Nationalgeographic.co.id—“Jadi ini tempat di mana dia lahir,” ujar Peter Brian Ramsay Carey sambil menunjuk denah bangunan yang berada dalam tembok Keraton Yogyakarta kepada kami. “Dia lahir di Keputren, seorang [berzodiak] Scorpio pada [tanggal] sebelas [bulan] sebelas tahun 1785 jam setengah lima pagi—saat sahur.”
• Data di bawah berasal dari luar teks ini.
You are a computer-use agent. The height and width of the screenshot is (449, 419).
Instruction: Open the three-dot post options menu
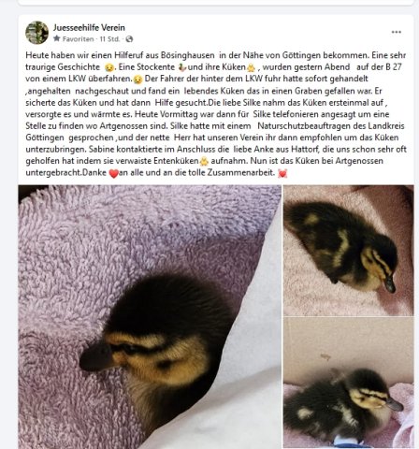397,32
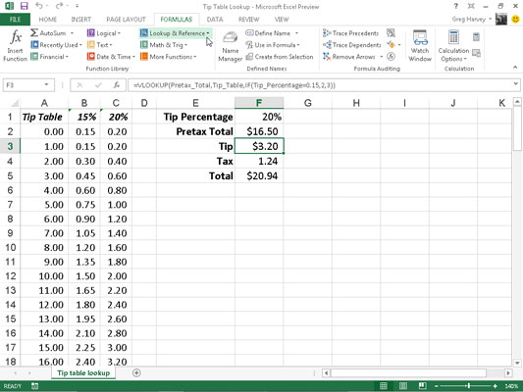Toggle Page Break Preview view
The width and height of the screenshot is (523, 392).
[x=422, y=386]
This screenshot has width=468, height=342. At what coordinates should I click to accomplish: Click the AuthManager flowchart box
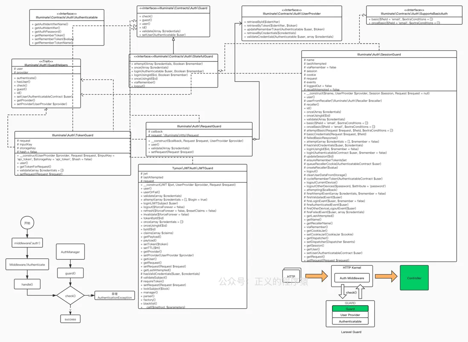click(x=70, y=252)
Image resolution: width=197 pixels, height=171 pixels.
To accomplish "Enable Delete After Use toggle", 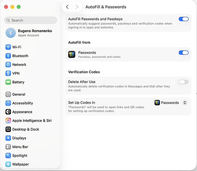I will pyautogui.click(x=184, y=82).
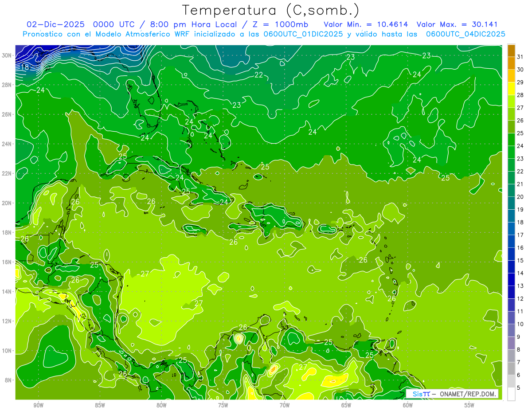
Task: Click the SisPi ONAMET/REP.DOM. logo label
Action: tap(453, 394)
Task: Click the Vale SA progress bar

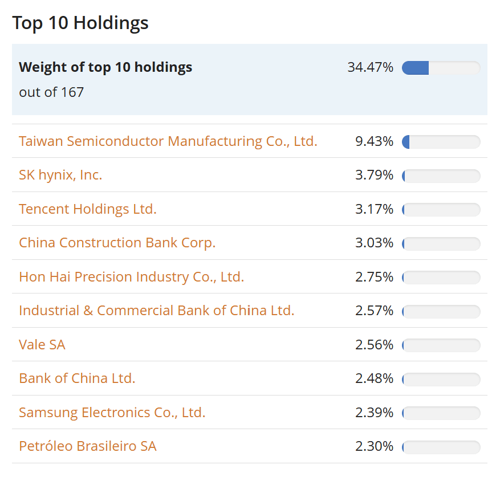Action: pos(441,345)

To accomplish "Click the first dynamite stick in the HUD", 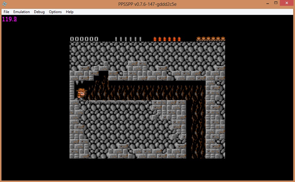I will [155, 39].
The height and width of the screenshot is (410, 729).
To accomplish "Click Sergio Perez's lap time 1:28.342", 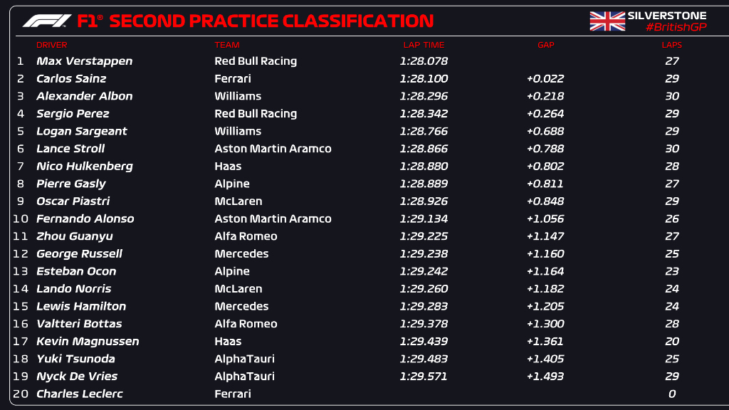I will click(424, 114).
Peter B.R. Carey, seorang Profesor Emeritus di Trinity College, Oxford, Inggris, mengisahkan ketertarikannya kepada sosok Dipanagara kepada kami pada minggu pertama November ini. Pertemuannya dengan sebuah litografi yang menggambarkan Dipanagara dan laskarnya memasuki perkemahan di Desa Matesih, telah “menjerumuskan” Carey dalam pencarian tentang sosok sejati Sang Pangeran itu selama 40 tahun.
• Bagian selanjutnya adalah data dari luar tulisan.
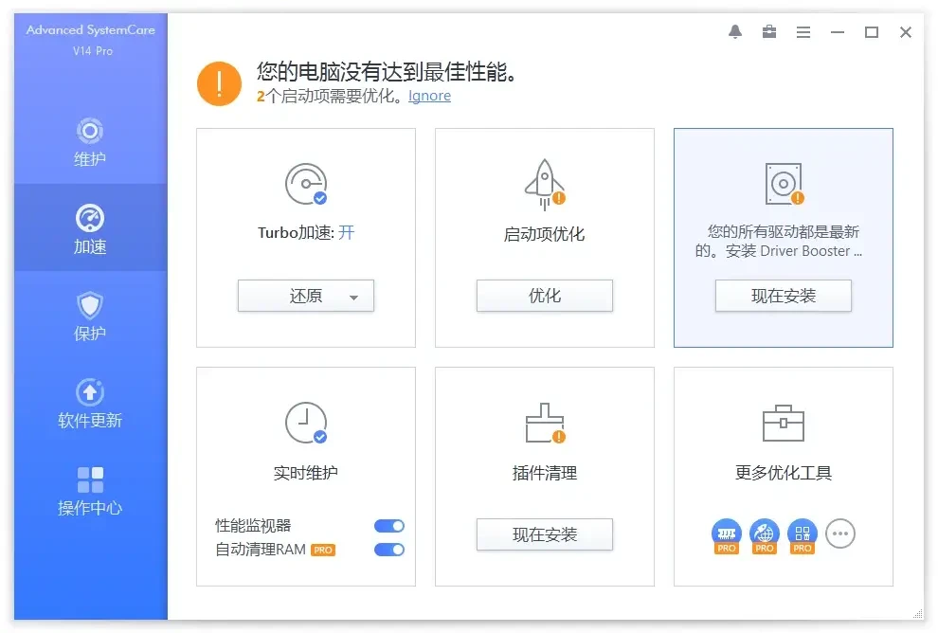Click Ignore next to the startup warning
The height and width of the screenshot is (633, 938).
click(x=429, y=96)
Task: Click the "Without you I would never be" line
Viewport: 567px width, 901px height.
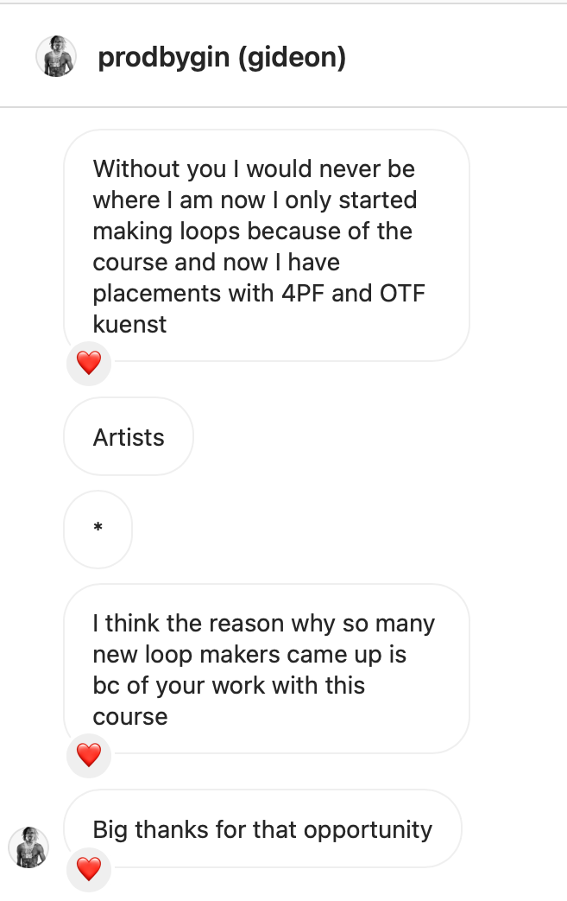Action: (254, 168)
Bayi lelaki itu bernama Bendara Raden Mas Mustahar, lahir tepat jelang fajar pada hari Jumat Wage. Dia anak dari pasangan putra sulung Sultan Hamengkubuwana II—yang kelak pada 1812 bertakta sebagai Sultan Hamengkubuwana III—dan Raden Ayu Mangkarawati. Bagi orang Jawa, konon menurut primbon, orang yang lahir pada hari pasaran Jumat Wage mempunyai sifat banyak bicara, namun hal yang dibicarakan tepat. Selain itu, dia selalu berhati-hati, namun acapkali mendapat sandungan. Kelahiran bayi ketika fajar juga kerap dikaitkan sifat pembawaannya kelak: sebagai agen pembaharu, pelopor, atau peneroka zaman.
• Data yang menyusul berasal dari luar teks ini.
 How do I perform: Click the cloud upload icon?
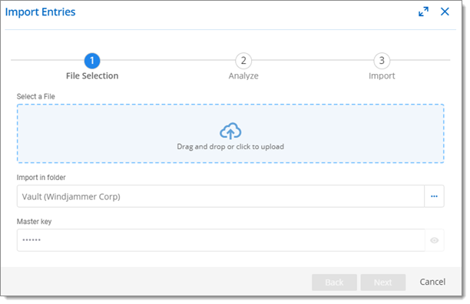click(230, 131)
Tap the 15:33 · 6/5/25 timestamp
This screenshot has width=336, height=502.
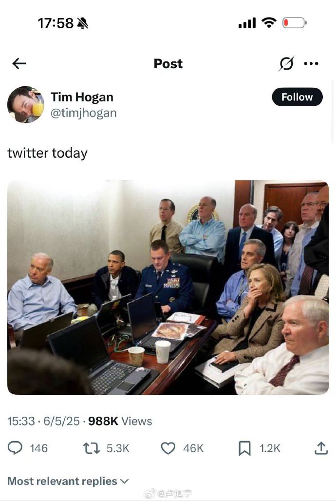pos(43,421)
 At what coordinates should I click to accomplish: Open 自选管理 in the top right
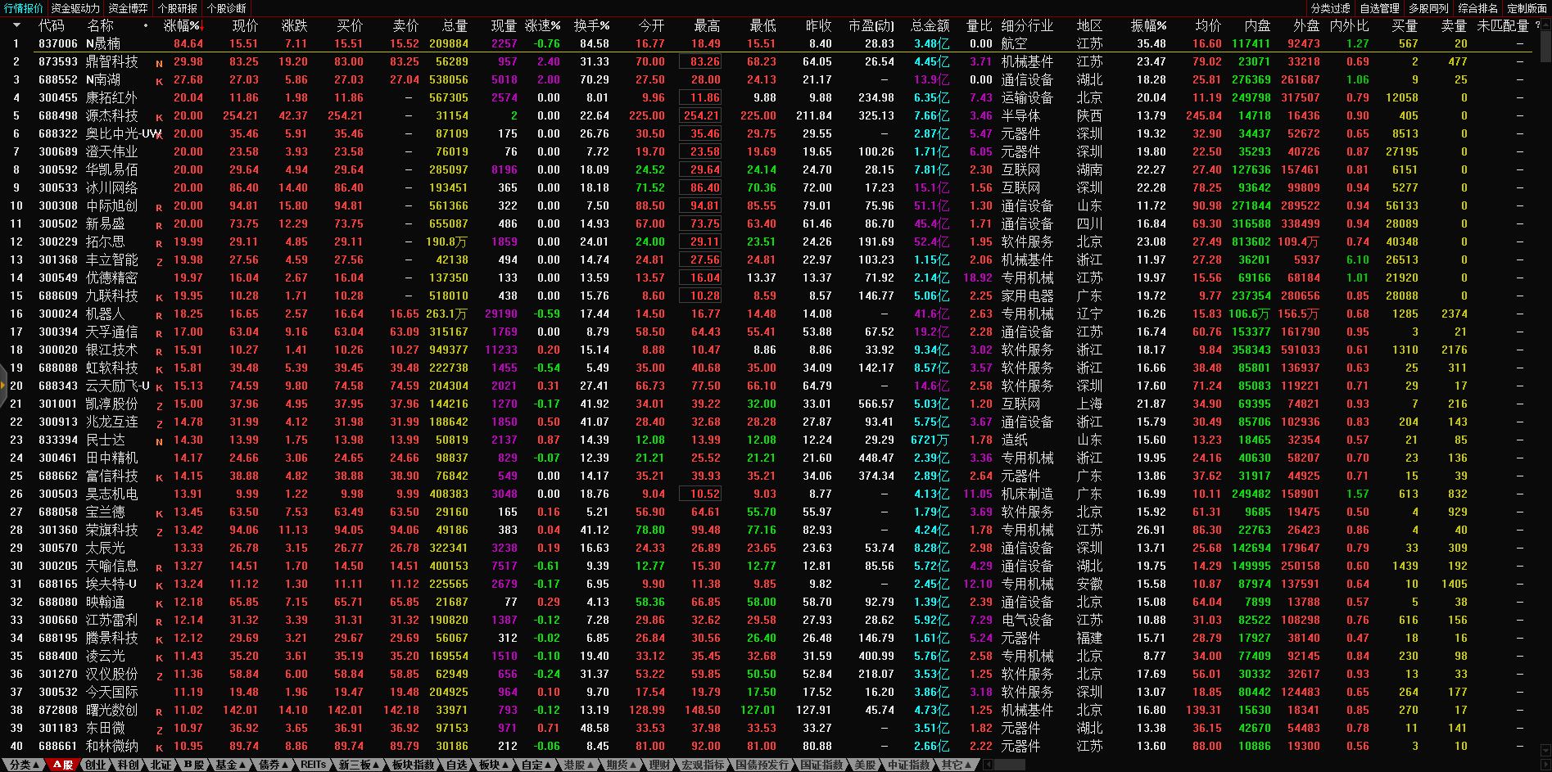(1379, 8)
Baca Juga: Kecamuk Perang Jawa: Suratan Tragis Sang Pangeran yang Kesepian di Zaman Edan
Saat remaja, namanya berganti menjadi Raden Antawirya. Kemudian dia menyandang nama Pangeran Dipanagara ketika dewasa. Kelahiran Dipanagara tampaknya sudah ditakdirkan sebagai seseorang yang kelak mendatangkan perlawanan hebat bagi Belanda.